Posted February 21, 2007 - 01:29 PM

#9

3wt

http://www.thumperta...949#post4397949

  • red7

Posted February 21, 2007 - 02:32 PM

#10

Do the seals need to be replaced every time?

  • mmbasa

Posted February 21, 2007 - 06:23 PM

#11

How about 2.5, or is that to light?

  • grayracer513

Posted February 21, 2007 - 06:44 PM

#12

I don't really know if that's too light or not, because I don't yet have a definitive answer to what exactly Yamaha's "S1" fluid is. 2.5's not far from 3 wt, so it might work.

  • mmbasa

Posted March 04, 2007 - 08:32 PM

#13

Just trying to get my head around all this, I really want to change the fluids myself, but want to do it right without messing anything up.
Should I buy one liter or two?
What is the stock volume in the outer chamber?
I'm a little confused on the manual. On 5-33 thru 5-35 for the damper assembly, it says to fill then pump. Is that with the cap off? Then it says to measure the height. I thought it was by volume. Book calls for 6.59 oz.
Then it says "First bring the damper rod pressure to a maximum. Then install the base valve while releasing the damper rod pressure." What does that mean?

  • grayracer513

Posted March 04, 2007 - 09:49 PM

#14

You'll need two quarts, as the job takes about 36-38 ounces to do.

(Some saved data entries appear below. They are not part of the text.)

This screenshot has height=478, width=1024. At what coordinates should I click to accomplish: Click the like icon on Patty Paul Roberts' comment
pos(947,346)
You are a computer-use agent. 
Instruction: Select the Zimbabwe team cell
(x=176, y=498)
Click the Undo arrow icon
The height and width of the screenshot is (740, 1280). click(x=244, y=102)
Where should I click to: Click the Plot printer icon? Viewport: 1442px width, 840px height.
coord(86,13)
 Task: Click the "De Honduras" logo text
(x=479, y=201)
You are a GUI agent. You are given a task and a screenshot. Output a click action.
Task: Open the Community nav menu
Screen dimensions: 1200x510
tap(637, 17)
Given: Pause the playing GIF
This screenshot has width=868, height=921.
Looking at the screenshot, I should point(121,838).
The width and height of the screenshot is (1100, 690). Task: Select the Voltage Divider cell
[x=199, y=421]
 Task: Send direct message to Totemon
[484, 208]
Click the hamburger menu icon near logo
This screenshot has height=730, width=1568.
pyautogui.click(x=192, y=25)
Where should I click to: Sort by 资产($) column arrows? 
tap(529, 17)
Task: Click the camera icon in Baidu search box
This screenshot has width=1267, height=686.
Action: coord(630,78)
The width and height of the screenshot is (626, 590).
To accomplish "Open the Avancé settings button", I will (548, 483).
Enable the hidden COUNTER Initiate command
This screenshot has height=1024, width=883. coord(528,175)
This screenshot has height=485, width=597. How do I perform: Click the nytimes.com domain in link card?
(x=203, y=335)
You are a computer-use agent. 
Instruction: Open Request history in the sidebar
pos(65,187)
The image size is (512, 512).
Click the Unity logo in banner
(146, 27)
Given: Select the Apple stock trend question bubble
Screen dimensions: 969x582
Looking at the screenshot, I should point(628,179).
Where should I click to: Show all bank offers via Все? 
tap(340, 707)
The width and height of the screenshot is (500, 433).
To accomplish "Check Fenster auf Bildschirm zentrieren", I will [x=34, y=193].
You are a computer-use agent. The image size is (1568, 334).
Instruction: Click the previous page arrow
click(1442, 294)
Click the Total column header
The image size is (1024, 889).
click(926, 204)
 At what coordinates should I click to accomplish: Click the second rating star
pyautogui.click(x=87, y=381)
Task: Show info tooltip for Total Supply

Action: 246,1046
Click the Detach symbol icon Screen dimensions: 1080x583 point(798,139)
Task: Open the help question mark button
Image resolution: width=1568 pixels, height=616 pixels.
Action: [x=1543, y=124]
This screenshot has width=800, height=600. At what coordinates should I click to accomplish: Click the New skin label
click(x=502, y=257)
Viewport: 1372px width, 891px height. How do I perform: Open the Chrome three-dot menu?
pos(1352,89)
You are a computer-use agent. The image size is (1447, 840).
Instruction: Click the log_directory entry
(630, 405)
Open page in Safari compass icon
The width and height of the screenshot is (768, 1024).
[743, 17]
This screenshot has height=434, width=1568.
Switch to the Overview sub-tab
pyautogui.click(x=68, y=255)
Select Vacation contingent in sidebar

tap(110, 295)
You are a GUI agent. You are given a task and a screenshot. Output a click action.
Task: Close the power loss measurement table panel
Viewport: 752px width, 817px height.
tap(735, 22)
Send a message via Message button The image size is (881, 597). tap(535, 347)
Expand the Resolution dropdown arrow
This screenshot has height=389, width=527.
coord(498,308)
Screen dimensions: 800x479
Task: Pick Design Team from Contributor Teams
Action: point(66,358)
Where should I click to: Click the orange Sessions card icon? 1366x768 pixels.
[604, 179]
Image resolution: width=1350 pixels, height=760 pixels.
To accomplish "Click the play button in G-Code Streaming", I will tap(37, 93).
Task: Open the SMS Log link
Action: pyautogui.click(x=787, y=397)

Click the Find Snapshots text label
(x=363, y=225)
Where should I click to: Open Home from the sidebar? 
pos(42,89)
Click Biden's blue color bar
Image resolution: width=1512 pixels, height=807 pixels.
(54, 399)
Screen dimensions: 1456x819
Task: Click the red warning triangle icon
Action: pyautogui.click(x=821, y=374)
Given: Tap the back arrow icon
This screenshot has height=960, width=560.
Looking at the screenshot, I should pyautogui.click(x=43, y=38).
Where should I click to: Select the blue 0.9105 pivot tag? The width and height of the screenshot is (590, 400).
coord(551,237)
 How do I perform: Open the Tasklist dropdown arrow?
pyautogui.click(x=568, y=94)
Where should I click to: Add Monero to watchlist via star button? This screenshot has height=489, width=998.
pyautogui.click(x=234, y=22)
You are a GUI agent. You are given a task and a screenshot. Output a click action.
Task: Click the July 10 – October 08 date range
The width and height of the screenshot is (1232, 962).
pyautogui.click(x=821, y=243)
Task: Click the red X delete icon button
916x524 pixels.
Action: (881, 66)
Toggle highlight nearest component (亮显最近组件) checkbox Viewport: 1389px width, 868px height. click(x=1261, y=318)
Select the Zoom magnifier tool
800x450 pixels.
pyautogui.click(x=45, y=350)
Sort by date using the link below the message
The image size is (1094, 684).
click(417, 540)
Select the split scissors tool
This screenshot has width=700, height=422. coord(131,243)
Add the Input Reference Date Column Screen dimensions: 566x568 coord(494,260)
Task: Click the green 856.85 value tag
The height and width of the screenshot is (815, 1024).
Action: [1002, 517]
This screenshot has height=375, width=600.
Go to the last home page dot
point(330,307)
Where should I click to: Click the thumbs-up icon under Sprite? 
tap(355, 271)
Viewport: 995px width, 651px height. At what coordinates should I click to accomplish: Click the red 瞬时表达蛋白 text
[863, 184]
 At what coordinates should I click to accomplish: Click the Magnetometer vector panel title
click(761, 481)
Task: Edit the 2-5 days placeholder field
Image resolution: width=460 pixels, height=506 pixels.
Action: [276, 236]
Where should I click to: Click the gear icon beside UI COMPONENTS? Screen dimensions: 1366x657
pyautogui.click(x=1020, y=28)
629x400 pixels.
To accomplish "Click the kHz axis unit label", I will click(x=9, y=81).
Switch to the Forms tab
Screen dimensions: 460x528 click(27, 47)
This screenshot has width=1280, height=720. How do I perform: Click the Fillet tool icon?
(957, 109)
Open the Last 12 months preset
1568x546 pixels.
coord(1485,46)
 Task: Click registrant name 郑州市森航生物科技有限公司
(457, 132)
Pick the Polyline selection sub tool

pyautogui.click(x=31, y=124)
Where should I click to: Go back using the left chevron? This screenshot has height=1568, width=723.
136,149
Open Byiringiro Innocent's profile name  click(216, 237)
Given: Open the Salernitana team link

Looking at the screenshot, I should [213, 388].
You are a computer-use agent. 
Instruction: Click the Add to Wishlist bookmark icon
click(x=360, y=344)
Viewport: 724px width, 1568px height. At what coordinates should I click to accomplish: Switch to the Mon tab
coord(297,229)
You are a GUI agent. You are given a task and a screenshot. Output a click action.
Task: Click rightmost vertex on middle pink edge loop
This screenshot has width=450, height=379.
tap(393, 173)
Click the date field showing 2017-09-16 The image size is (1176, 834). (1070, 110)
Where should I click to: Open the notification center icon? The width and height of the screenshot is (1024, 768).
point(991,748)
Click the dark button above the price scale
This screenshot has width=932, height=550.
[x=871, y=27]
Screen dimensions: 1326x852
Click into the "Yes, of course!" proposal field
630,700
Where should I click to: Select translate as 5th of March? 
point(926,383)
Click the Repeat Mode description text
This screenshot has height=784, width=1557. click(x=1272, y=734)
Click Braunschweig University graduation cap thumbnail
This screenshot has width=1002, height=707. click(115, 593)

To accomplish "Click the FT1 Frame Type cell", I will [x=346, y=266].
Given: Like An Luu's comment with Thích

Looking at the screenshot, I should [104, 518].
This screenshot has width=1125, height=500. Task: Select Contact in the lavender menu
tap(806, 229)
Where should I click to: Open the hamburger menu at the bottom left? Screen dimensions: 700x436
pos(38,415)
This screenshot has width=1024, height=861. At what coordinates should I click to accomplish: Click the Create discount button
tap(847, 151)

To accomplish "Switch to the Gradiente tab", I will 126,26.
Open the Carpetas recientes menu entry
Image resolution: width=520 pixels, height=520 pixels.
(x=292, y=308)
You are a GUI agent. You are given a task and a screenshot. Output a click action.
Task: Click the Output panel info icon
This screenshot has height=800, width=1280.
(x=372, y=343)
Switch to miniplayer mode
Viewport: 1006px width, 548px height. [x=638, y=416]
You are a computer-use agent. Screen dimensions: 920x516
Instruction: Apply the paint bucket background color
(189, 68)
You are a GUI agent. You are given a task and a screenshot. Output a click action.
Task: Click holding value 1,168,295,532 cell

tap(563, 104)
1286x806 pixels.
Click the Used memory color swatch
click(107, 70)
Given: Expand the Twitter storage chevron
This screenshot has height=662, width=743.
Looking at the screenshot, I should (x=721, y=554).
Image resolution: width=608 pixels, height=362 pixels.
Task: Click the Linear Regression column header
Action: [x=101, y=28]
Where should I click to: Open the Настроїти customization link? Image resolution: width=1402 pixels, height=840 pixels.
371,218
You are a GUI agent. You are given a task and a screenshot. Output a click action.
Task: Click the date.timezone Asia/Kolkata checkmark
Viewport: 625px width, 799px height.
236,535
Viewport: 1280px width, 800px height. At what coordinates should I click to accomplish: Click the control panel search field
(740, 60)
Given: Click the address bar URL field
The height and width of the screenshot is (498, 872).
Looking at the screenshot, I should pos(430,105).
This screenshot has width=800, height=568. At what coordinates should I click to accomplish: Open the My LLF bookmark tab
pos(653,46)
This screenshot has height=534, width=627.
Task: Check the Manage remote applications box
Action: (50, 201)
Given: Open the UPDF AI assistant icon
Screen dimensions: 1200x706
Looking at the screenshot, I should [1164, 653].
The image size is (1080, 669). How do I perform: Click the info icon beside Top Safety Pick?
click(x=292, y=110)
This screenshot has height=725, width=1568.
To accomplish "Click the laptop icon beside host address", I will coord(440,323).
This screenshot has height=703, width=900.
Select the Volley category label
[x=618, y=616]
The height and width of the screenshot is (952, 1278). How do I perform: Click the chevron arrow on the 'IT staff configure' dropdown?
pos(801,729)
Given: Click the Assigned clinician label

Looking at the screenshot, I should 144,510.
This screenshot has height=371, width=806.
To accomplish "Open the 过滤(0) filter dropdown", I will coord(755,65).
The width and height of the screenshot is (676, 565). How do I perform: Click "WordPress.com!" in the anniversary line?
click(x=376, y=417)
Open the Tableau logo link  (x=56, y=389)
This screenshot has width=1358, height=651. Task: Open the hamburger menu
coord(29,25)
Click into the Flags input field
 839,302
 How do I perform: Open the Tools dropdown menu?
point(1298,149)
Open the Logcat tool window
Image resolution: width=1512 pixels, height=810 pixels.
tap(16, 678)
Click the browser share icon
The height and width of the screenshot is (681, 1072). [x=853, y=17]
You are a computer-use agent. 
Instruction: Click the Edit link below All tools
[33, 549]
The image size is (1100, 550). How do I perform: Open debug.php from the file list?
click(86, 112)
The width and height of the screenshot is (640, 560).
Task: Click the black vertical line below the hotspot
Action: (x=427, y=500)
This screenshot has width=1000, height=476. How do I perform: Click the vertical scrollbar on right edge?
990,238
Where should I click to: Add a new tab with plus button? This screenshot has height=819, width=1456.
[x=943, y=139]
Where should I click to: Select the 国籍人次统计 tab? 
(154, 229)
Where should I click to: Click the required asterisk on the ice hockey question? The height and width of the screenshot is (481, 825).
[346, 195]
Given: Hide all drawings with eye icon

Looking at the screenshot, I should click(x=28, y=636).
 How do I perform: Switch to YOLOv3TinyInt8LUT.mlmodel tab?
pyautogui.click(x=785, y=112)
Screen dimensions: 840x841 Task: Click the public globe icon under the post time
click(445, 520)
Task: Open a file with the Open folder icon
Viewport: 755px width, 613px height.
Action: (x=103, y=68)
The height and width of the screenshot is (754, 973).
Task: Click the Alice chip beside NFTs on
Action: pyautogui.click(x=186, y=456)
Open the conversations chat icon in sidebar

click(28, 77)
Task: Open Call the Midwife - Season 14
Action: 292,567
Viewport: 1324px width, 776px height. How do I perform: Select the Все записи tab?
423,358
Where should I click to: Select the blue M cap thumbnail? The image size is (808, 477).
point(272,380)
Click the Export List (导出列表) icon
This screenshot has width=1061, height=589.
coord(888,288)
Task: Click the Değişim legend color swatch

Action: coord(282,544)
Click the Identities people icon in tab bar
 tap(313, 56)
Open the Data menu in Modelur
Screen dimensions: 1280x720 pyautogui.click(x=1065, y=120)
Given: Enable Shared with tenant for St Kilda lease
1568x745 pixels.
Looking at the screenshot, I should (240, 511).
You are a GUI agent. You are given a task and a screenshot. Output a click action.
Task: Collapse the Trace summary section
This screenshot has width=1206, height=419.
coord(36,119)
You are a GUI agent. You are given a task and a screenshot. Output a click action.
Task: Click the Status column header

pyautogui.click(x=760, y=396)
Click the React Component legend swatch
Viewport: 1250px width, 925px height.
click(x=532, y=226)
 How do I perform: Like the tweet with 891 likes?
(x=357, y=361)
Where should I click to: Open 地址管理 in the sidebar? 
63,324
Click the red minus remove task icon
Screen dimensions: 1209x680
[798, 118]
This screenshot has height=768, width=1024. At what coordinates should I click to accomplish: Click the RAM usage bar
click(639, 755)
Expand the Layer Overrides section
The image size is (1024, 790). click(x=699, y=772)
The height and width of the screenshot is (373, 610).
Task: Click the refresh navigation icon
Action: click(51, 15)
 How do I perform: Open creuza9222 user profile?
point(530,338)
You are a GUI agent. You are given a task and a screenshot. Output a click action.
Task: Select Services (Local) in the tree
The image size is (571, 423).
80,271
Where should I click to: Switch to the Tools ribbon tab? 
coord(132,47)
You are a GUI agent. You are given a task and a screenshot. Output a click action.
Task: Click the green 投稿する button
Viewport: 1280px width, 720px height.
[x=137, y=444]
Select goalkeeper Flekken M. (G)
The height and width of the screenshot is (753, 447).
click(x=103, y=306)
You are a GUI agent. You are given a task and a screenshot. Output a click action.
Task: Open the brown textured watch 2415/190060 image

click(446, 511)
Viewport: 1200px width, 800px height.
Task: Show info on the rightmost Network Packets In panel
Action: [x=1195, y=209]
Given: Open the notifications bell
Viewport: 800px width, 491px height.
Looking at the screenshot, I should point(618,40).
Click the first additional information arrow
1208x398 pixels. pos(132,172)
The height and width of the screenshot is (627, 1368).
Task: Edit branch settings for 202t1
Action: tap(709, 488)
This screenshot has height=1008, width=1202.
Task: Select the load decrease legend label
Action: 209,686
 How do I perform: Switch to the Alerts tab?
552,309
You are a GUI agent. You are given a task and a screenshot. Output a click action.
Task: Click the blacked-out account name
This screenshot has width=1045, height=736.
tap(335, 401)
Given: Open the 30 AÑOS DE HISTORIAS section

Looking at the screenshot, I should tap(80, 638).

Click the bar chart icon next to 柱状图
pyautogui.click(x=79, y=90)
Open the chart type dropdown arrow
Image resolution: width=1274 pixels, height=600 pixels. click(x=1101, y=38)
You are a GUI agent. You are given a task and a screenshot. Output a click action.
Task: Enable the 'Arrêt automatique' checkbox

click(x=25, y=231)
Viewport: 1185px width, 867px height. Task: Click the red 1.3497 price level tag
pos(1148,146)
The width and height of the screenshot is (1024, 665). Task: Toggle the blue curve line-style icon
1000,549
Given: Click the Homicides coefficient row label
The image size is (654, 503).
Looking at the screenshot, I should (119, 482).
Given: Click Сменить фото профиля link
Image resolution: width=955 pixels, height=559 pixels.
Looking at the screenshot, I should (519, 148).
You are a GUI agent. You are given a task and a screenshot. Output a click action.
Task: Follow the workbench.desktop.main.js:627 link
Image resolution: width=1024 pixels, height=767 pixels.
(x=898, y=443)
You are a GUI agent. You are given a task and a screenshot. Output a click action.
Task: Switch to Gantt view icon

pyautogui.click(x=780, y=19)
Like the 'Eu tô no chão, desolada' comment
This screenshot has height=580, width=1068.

On page 5-40, it lists 355cc (12 oz) as the oil amount for the outer.

The damper is first filled to the specified level and then pumped several times (at a moderate rate; not too fast) through its full stroke to purge air from within the damper. And yes, that is with the cap off.

I'm glad to hear that the very oddly worded note to which you refer confused you. It means you're normal. What they were trying to say was this:

"Fully compress the damper rod. Then insert and screw down the base valve while allowing the rod to extend as the valve is installed." If this is done right, the damper rod should be fully extended once the valve is screwed all the way down. If you have to pull the rod out a little to get it to be fully extended, take the valve out, add 2-3 ounces of oil and try again.

After you get the valve in place, you next need to force the damper to fully compress a couple of times to force out any excess oil, which you will then pour off out of two small holes in the side of the unit.

Pretty easy job, really.

  • mmbasa

Posted March 05, 2007 - 10:29 AM

#15

So 355cc is the stock oil volume per side?

So push down, screw the cap on then release and it will fully extend itself?

  • grayracer513

Posted March 05, 2007 - 11:03 AM

#16

So 355cc is the stock oil volume per side?

That's the outer chamber volume per side, yes. The oil in the inners is not included in that amount

So push down, screw the cap on then release and it will fully extend itself?

Not quite. Once filled and the air worked out, push the rod all the way up, or in, or compressed. Say you're holding the cartridge in your left hand, and it's sitting on the bench with the rod pushed in all the way. Pick up the base valve in your right hand, pick the cartridge up off the bench so the rod is no longer held up by anything, and insert the base valve. The rod will extend as this happens.